■ **INPUT MATERIAL**
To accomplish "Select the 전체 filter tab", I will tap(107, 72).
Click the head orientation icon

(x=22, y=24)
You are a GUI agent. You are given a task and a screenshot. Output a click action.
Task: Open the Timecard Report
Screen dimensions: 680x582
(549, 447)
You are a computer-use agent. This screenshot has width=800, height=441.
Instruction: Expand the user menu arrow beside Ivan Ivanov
---
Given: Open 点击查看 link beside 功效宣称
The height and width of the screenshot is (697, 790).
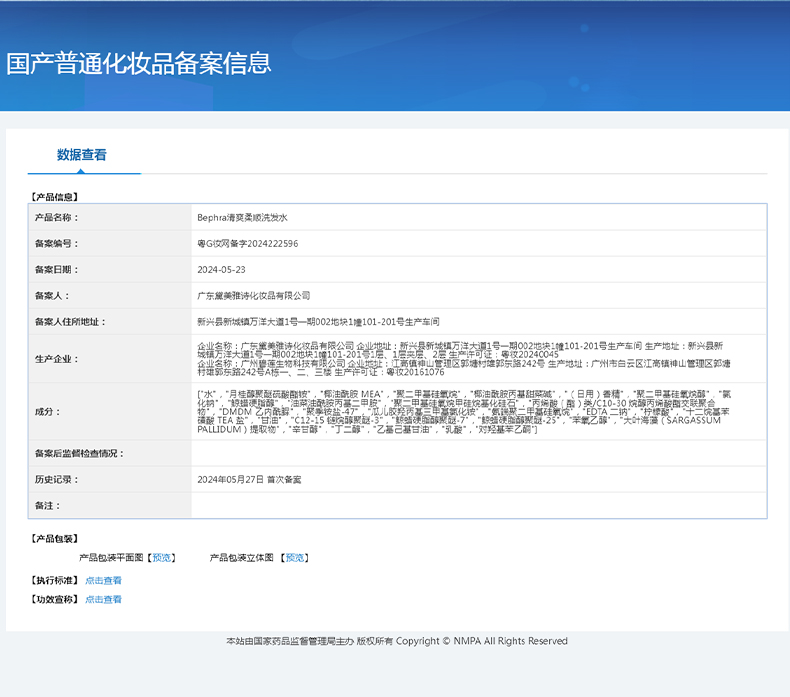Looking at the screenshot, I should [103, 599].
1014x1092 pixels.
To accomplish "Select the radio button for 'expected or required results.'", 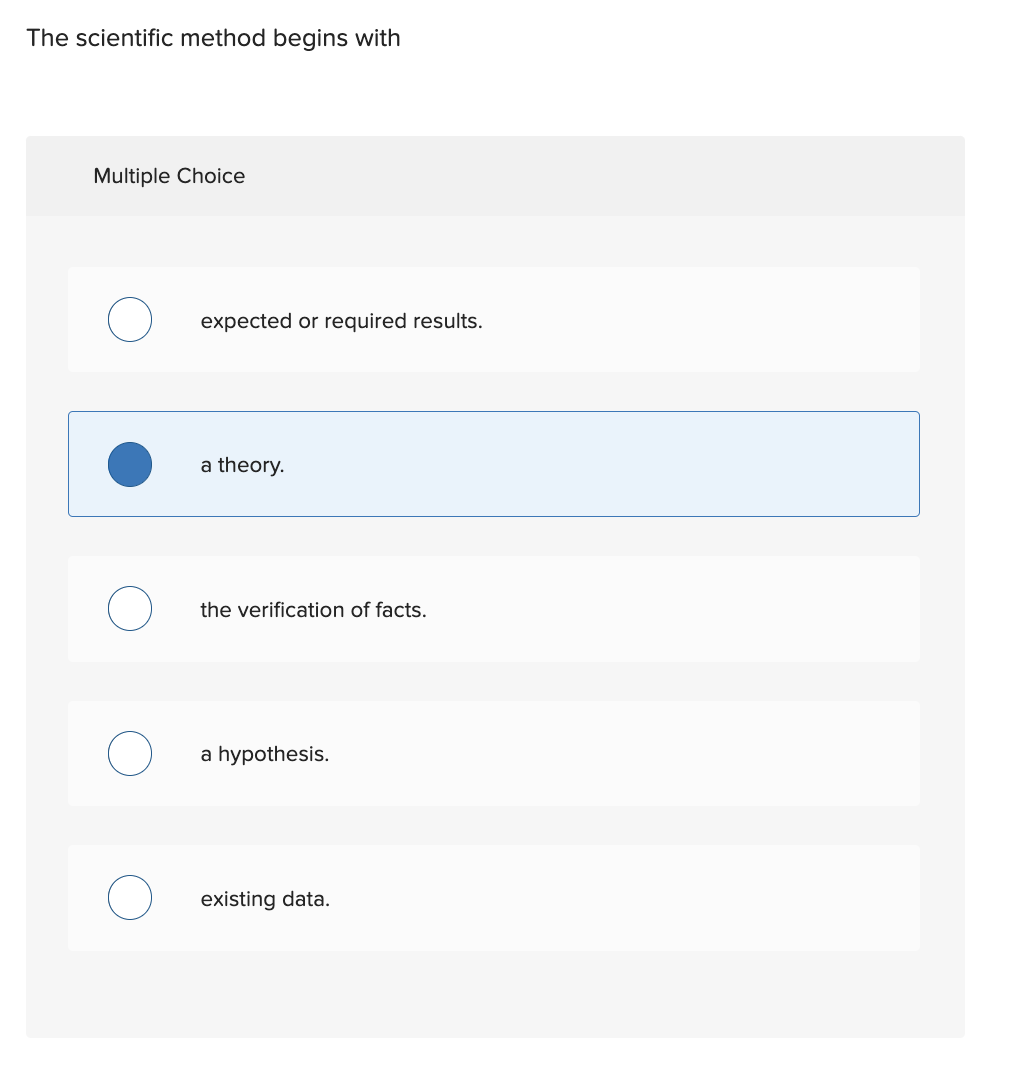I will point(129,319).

■ **GOAL OF THE EXERCISE**
Scan the entries above for the string "agent", and copy every line where it turns up.

■ **RESPONSE TO THIS TASK**
You are a GUI agent. You are given a task and a screenshot. Output a click action.
You are a computer-use agent. This screenshot has width=800, height=441.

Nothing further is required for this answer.